• [Data for processing]:
>> START
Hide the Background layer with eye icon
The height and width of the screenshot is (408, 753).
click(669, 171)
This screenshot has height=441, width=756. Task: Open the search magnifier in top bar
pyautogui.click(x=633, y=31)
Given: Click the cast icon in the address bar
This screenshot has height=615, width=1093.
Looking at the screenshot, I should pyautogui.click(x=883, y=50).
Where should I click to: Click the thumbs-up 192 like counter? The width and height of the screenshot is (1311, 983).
>> END
• [Task prompt]:
Render each line of the records above as a string in a JSON list, one string per line, with blank lines left out.

• [Finished task]:
[
  "Hide the Background layer with eye icon",
  "The height and width of the screenshot is (408, 753).",
  "click(669, 171)",
  "This screenshot has height=441, width=756. Task: Open the search magnifier in top bar",
  "pyautogui.click(x=633, y=31)",
  "Given: Click the cast icon in the address bar",
  "This screenshot has height=615, width=1093.",
  "Looking at the screenshot, I should pyautogui.click(x=883, y=50).",
  "Where should I click to: Click the thumbs-up 192 like counter? The width and height of the screenshot is (1311, 983)."
]